This paper is an exploration of the relation of text and image as
seen through the travel poetry of the mid-Ming scholar Yang Shen (1488-1557),
who was exiled to southwest China in 1524. Text is understood to refer to the
overall work by which a ‘meaning’ or an interpretation can be produced.
Imagery refers to the representation of the outside world as captured through
words. The relationship of imagery and text is complex – sometimes imagery
reinforces the ‘meaning’ of the text; at other times, imagery works against that
meaning offering alternative readings of the work involved.
Travel writing is under examination as it is a unique genre that allows
scholars from a variety of disciplines to define it in very particularistic ways.
Travel writing can range from extremely dry non literary accounts of voyages to
highly imaginative created journeys. This allows for a flexibility of handling of
the topic, particularly as noted above in the distinction between text and image.
Chinese travel poetry, unlike its western cousin, is lyrical for the most part.

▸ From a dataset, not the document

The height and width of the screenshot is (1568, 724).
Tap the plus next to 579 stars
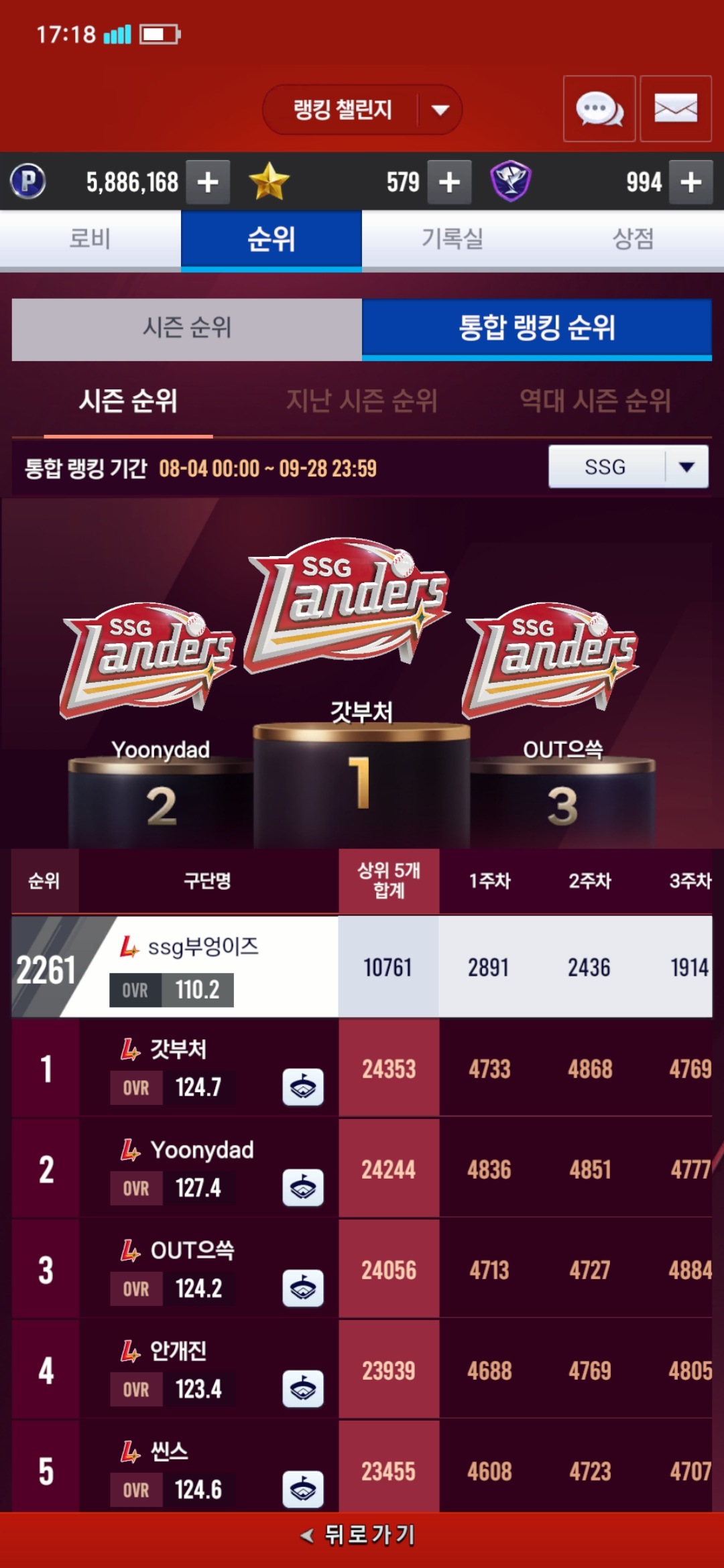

This feature of Chinese poetry strengthens the importance of the image in relation
to the text.
Four of Yang’s poems are under consideration here. In “Verses on
Bamboo Branches,” is Yang’s pre-exilic experience of traveling through the
Three Gorges on his way home to Xindu, Sichuan. He develops a familiarized
world, which captures encyclopaedically the world through the imagery. “Song
of Gratitude” is a lyrical masterpiece in two-hundred lines that recounts his
journey into exile from Beijing to Yongchang, Yunnan in 1525. The first half
of the poem deals with the familiar landscape of Eastern China which Yang
traverses in the company of his wife. The second half of the poem follows his independent route through the lesser known roads to his place of exile. Yang
records a journey that progressively displaces Han cultural norms with the wild
freedom of the peoples who inhabit the mountainous stretches of the land. This
poem is a tour de force and marks a place in the Chinese poetic tradition of a shift
from centre to periphery. “Poem on Baojing” describes a journey to a mining
outpost that straddles the Mian (Burmese) and Ming empires. Intended as a
critique of court extravagance, Yang explores the distance between Han and
indigenous cultures through images whose overtones may be characterized as
orientalist in representation. This feature of the imagery is particularly at odds
with the meaning of the poem. “Songs of Lake Dian,” is in a hybrid format that
combines travel poetry with the gazetteer, a popular genre that the elite would
create for the glory of the local place (prefecture, province, mountain, river,
temple, etc). In it, the meaning of the text is conveyed overwhelmingly through
the array of disparate images that project a Yunnan culture composed of Han
military and officials, indigenous peoples and a Daoist natural indifference to
meaning in the world. The journeys however are not presented front and centre
in this work, but rather undergird the work.